+++ ENTRIES PROVIDED
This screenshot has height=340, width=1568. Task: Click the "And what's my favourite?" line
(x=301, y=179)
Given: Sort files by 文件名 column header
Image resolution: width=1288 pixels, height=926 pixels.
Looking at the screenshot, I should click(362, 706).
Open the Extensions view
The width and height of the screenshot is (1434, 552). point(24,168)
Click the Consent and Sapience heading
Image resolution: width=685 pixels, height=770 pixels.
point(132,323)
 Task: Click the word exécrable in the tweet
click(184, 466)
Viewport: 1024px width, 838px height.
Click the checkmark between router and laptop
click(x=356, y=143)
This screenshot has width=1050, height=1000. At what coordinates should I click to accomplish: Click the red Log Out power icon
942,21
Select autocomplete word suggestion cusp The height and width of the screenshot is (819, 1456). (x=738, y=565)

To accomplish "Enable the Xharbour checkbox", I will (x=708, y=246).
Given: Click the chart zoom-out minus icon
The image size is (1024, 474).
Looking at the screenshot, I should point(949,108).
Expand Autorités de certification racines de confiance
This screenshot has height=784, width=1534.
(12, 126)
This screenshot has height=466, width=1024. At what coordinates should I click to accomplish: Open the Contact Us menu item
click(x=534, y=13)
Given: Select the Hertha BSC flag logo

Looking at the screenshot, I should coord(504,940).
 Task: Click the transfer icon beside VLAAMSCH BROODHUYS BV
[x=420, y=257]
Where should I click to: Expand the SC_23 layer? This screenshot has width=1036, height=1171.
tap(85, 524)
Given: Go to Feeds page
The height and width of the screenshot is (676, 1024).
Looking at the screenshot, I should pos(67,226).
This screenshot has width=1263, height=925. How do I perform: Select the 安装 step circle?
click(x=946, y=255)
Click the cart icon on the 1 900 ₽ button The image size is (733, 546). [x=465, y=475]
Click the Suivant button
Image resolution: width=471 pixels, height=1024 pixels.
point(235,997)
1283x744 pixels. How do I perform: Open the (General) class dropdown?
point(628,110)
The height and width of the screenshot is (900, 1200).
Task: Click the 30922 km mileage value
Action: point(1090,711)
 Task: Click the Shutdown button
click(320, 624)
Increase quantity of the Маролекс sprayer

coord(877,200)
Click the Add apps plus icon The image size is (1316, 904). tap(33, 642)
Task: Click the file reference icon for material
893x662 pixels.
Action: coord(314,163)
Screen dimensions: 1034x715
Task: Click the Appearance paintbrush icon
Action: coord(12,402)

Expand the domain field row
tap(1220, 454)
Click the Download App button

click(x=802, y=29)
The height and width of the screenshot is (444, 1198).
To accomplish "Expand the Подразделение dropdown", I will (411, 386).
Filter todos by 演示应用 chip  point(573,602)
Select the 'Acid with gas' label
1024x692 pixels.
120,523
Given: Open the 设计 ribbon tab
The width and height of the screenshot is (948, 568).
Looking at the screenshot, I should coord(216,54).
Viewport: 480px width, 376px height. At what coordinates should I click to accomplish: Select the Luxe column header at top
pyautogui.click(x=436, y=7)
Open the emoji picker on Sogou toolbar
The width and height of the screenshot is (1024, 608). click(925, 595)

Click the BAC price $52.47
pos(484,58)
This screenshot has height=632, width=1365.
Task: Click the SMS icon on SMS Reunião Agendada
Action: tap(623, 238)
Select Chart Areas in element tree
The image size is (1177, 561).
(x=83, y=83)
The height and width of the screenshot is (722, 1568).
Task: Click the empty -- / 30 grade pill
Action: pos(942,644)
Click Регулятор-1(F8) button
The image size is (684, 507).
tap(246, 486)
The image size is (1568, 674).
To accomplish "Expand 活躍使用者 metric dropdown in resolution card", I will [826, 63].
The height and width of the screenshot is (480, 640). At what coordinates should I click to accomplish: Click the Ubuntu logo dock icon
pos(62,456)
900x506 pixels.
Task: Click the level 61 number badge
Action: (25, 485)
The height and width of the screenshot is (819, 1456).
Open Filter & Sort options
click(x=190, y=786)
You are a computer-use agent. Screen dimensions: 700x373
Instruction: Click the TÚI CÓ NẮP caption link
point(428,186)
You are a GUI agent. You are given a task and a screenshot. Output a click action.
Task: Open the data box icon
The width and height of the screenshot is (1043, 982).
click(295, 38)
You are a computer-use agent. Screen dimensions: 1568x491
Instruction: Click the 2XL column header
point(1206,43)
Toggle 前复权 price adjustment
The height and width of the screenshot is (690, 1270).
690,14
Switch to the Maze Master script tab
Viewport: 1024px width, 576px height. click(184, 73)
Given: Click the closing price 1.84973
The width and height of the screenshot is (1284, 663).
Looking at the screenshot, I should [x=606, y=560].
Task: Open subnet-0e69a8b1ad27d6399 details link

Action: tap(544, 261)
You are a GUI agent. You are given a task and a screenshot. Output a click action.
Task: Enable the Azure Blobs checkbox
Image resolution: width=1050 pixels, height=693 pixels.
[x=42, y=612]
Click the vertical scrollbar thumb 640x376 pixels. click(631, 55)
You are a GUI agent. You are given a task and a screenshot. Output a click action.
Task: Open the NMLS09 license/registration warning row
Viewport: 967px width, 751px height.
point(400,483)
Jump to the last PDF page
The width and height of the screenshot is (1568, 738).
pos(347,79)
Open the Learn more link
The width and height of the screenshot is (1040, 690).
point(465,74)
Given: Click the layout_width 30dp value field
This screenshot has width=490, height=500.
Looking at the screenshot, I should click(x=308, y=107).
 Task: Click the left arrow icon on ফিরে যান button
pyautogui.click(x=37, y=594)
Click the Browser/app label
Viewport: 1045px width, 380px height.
++++++
The full listing has to be duplicated exactly.

■ **ANSWER SPACE**:
This screenshot has height=340, width=1568. Task: Click the "And what's my favourite?" line
(x=301, y=179)
Given: Sort files by 文件名 column header
Image resolution: width=1288 pixels, height=926 pixels.
Looking at the screenshot, I should click(362, 706).
Open the Extensions view
The width and height of the screenshot is (1434, 552). point(24,168)
Click the Consent and Sapience heading
Image resolution: width=685 pixels, height=770 pixels.
point(132,323)
 Task: Click the word exécrable in the tweet
click(184, 466)
Viewport: 1024px width, 838px height.
Click the checkmark between router and laptop
click(x=356, y=143)
This screenshot has width=1050, height=1000. At what coordinates should I click to accomplish: Click the red Log Out power icon
942,21
Select autocomplete word suggestion cusp The height and width of the screenshot is (819, 1456). (x=738, y=565)

To accomplish "Enable the Xharbour checkbox", I will (x=708, y=246).
Given: Click the chart zoom-out minus icon
The image size is (1024, 474).
Looking at the screenshot, I should point(949,108).
Expand Autorités de certification racines de confiance
This screenshot has height=784, width=1534.
(12, 126)
This screenshot has height=466, width=1024. At what coordinates should I click to accomplish: Open the Contact Us menu item
click(x=534, y=13)
Given: Select the Hertha BSC flag logo

Looking at the screenshot, I should coord(504,940).
 Task: Click the transfer icon beside VLAAMSCH BROODHUYS BV
[x=420, y=257]
Where should I click to: Expand the SC_23 layer? This screenshot has width=1036, height=1171.
tap(85, 524)
Given: Go to Feeds page
The height and width of the screenshot is (676, 1024).
Looking at the screenshot, I should pos(67,226).
This screenshot has width=1263, height=925. How do I perform: Select the 安装 step circle?
click(x=946, y=255)
Click the cart icon on the 1 900 ₽ button The image size is (733, 546). [x=465, y=475]
Click the Suivant button
Image resolution: width=471 pixels, height=1024 pixels.
point(235,997)
1283x744 pixels. How do I perform: Open the (General) class dropdown?
point(628,110)
The height and width of the screenshot is (900, 1200).
Task: Click the 30922 km mileage value
Action: point(1090,711)
 Task: Click the Shutdown button
click(320, 624)
Increase quantity of the Маролекс sprayer

coord(877,200)
Click the Add apps plus icon The image size is (1316, 904). tap(33, 642)
Task: Click the file reference icon for material
893x662 pixels.
Action: coord(314,163)
Screen dimensions: 1034x715
Task: Click the Appearance paintbrush icon
Action: coord(12,402)

Expand the domain field row
tap(1220, 454)
Click the Download App button

click(x=802, y=29)
The height and width of the screenshot is (444, 1198).
To accomplish "Expand the Подразделение dropdown", I will (411, 386).
Filter todos by 演示应用 chip  point(573,602)
Select the 'Acid with gas' label
1024x692 pixels.
120,523
Given: Open the 设计 ribbon tab
The width and height of the screenshot is (948, 568).
Looking at the screenshot, I should coord(216,54).
Viewport: 480px width, 376px height. At what coordinates should I click to accomplish: Select the Luxe column header at top
pyautogui.click(x=436, y=7)
Open the emoji picker on Sogou toolbar
The width and height of the screenshot is (1024, 608). click(925, 595)

Click the BAC price $52.47
pos(484,58)
This screenshot has height=632, width=1365.
Task: Click the SMS icon on SMS Reunião Agendada
Action: tap(623, 238)
Select Chart Areas in element tree
The image size is (1177, 561).
(x=83, y=83)
The height and width of the screenshot is (722, 1568).
Task: Click the empty -- / 30 grade pill
Action: pos(942,644)
Click Регулятор-1(F8) button
The image size is (684, 507).
tap(246, 486)
The image size is (1568, 674).
To accomplish "Expand 活躍使用者 metric dropdown in resolution card", I will [826, 63].
The height and width of the screenshot is (480, 640). At what coordinates should I click to accomplish: Click the Ubuntu logo dock icon
pos(62,456)
900x506 pixels.
Task: Click the level 61 number badge
Action: (25, 485)
The height and width of the screenshot is (819, 1456).
Open Filter & Sort options
click(x=190, y=786)
You are a computer-use agent. Screen dimensions: 700x373
Instruction: Click the TÚI CÓ NẮP caption link
point(428,186)
You are a GUI agent. You are given a task and a screenshot. Output a click action.
Task: Open the data box icon
The width and height of the screenshot is (1043, 982).
click(295, 38)
You are a computer-use agent. Screen dimensions: 1568x491
Instruction: Click the 2XL column header
point(1206,43)
Toggle 前复权 price adjustment
The height and width of the screenshot is (690, 1270).
690,14
Switch to the Maze Master script tab
Viewport: 1024px width, 576px height. click(184, 73)
Given: Click the closing price 1.84973
The width and height of the screenshot is (1284, 663).
Looking at the screenshot, I should [x=606, y=560].
Task: Open subnet-0e69a8b1ad27d6399 details link

Action: tap(544, 261)
You are a GUI agent. You are given a task and a screenshot. Output a click action.
Task: Enable the Azure Blobs checkbox
Image resolution: width=1050 pixels, height=693 pixels.
[x=42, y=612]
Click the vertical scrollbar thumb 640x376 pixels. click(631, 55)
You are a GUI agent. You are given a task and a screenshot. Output a click action.
Task: Open the NMLS09 license/registration warning row
Viewport: 967px width, 751px height.
point(400,483)
Jump to the last PDF page
The width and height of the screenshot is (1568, 738).
pos(347,79)
Open the Learn more link
The width and height of the screenshot is (1040, 690).
point(465,74)
Given: Click the layout_width 30dp value field
This screenshot has width=490, height=500.
Looking at the screenshot, I should click(x=308, y=107).
 Task: Click the left arrow icon on ফিরে যান button
pyautogui.click(x=37, y=594)
Click the Browser/app label
Viewport: 1045px width, 380px height.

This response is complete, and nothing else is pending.